= Beginning of Section =

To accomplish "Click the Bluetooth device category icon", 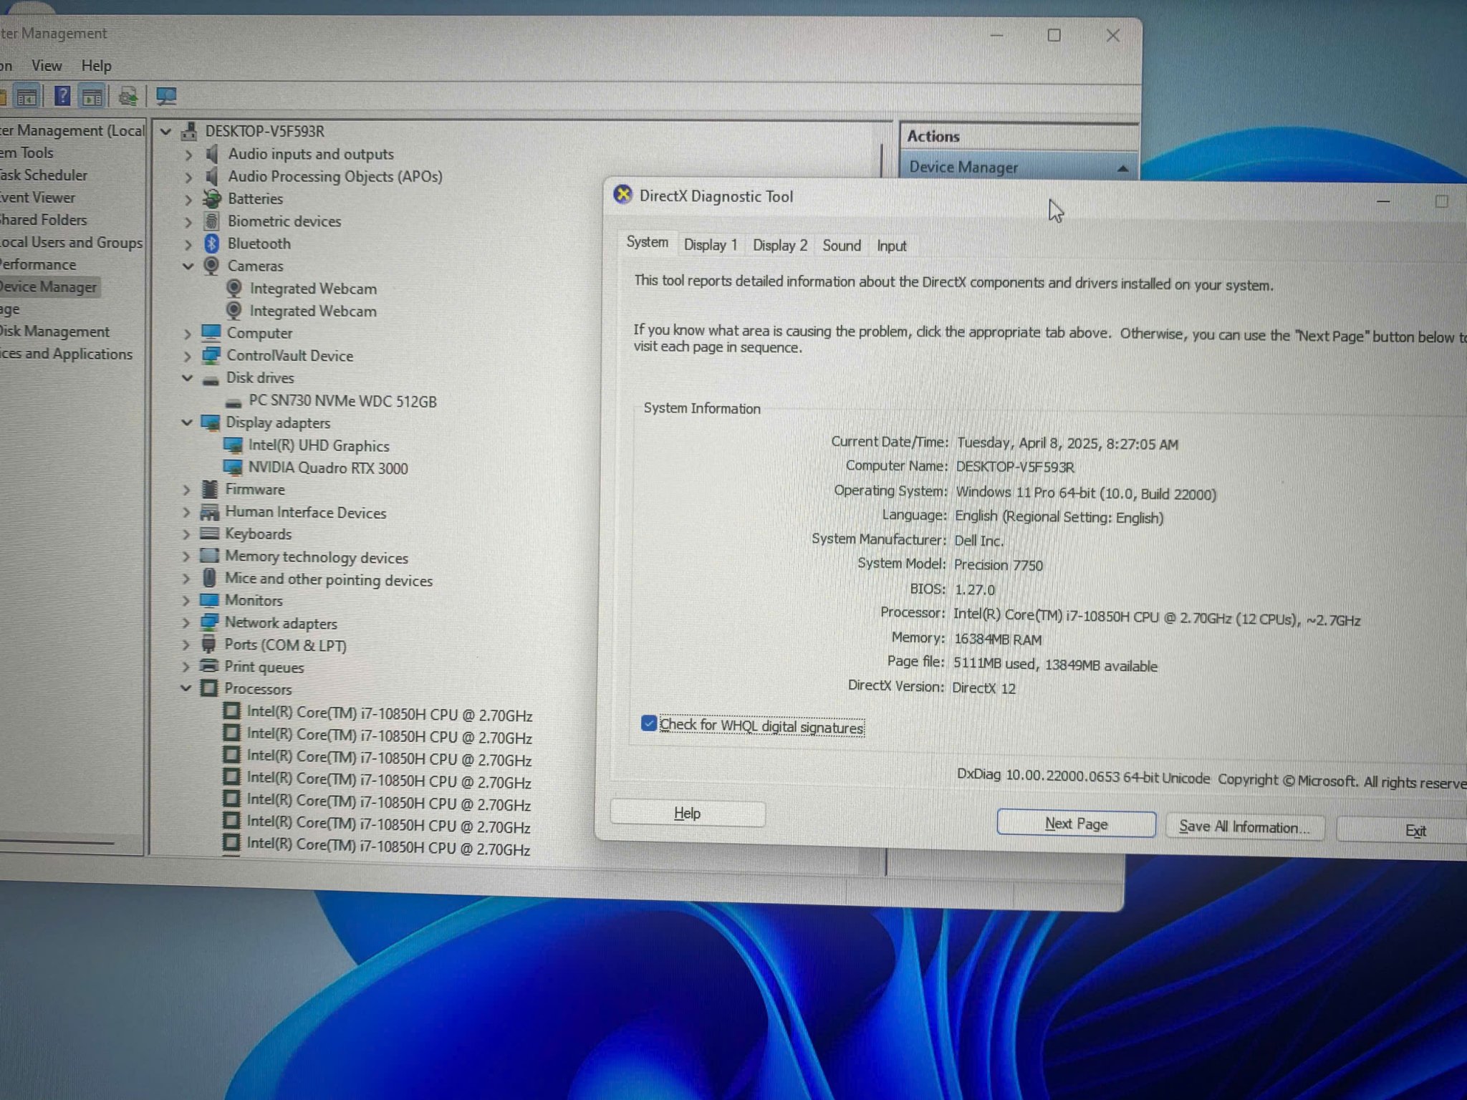I will 211,243.
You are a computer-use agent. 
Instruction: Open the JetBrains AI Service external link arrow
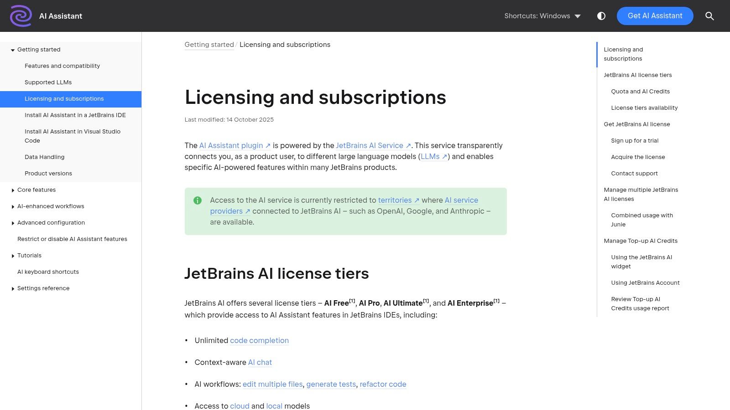click(x=408, y=146)
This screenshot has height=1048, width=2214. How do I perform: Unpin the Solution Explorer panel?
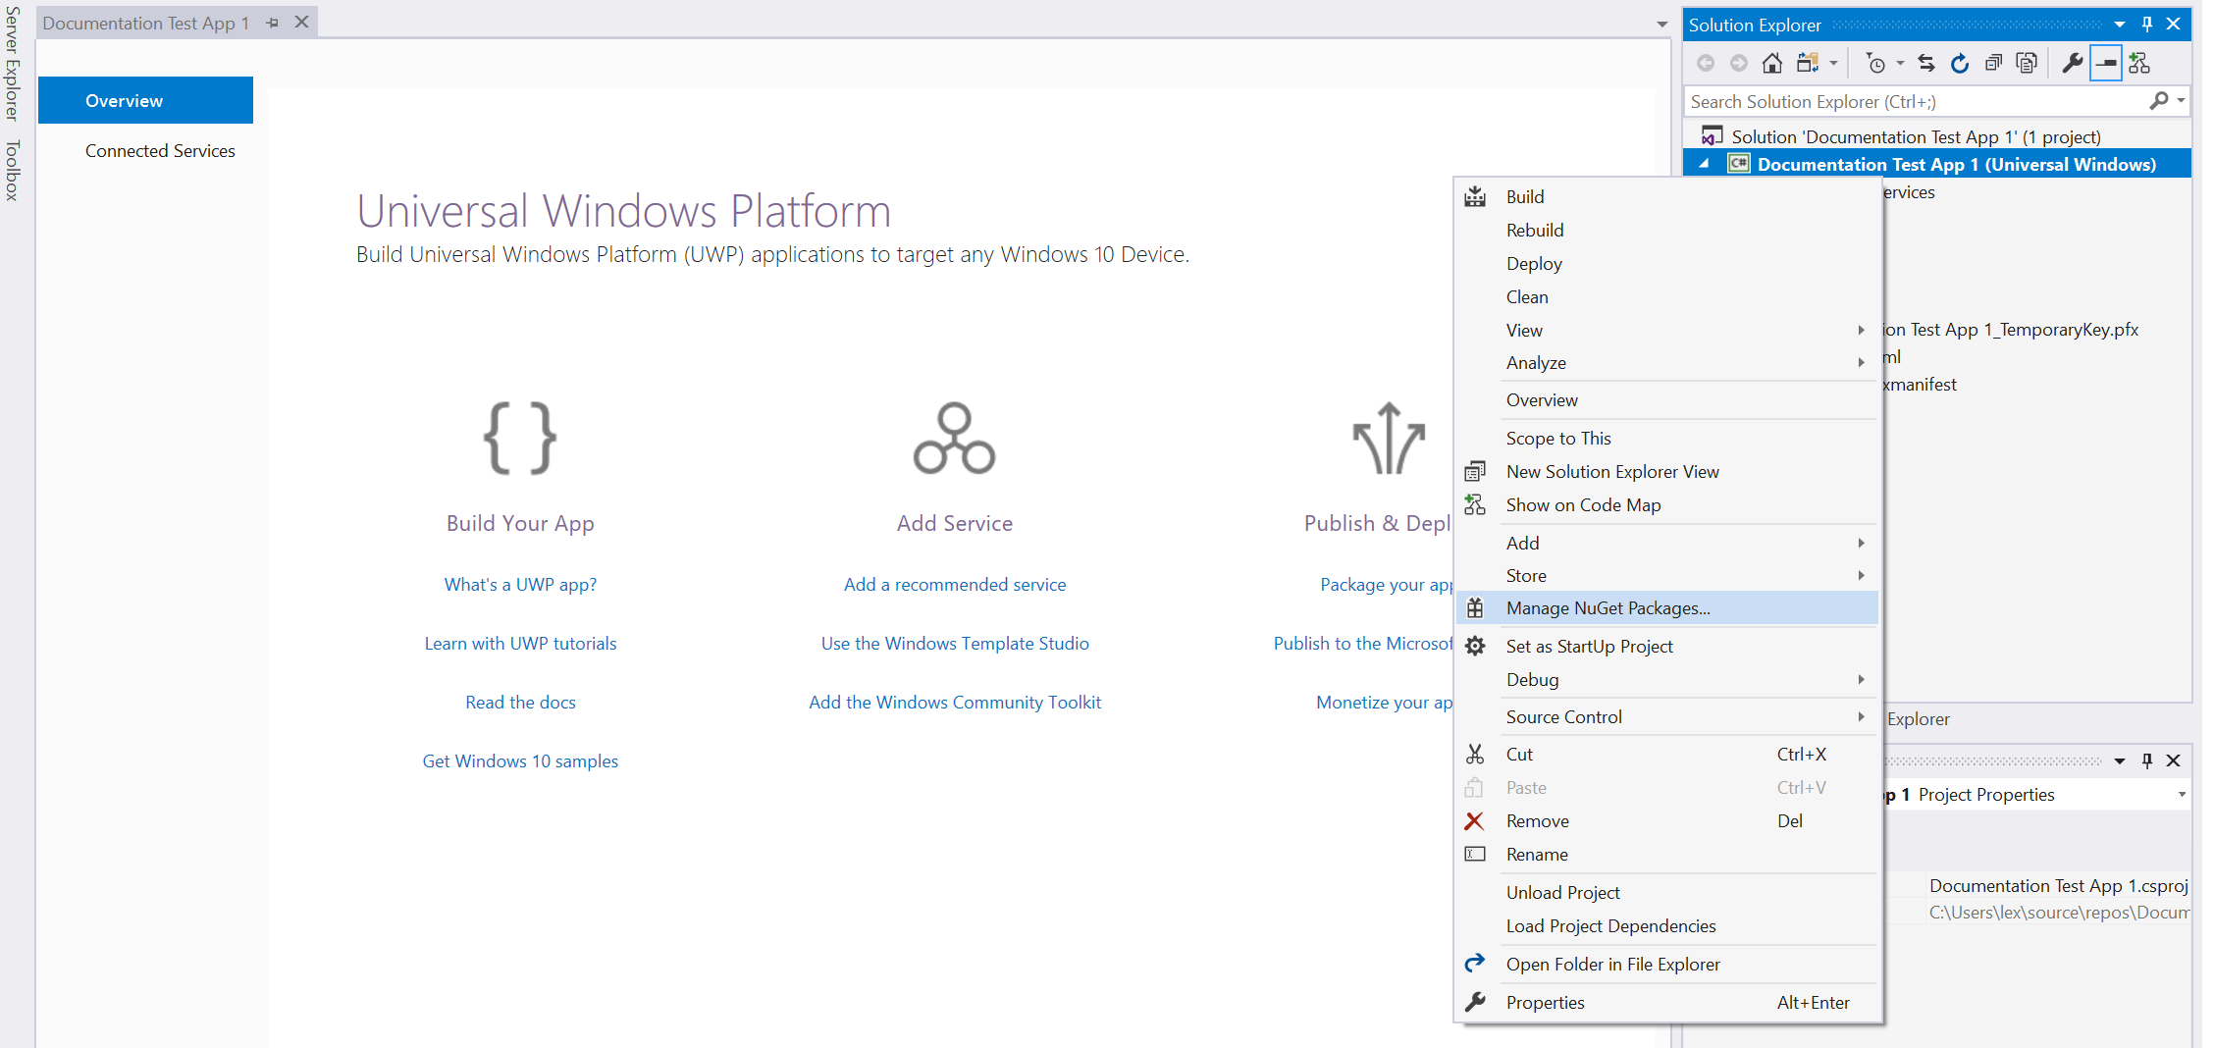tap(2147, 24)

= End of Section =

▶ _What you have to do_: "You are a computer-use agent." marks the first line to copy; copy that line and every line after it through the last line of the listing, exactly and without pictures.

▶ _Answer to this exercise_:
You are a computer-use agent. 
Instruction: Open the JetBrains AI Service external link arrow
click(x=408, y=146)
This screenshot has height=1048, width=2214. How do I perform: Unpin the Solution Explorer panel?
tap(2147, 24)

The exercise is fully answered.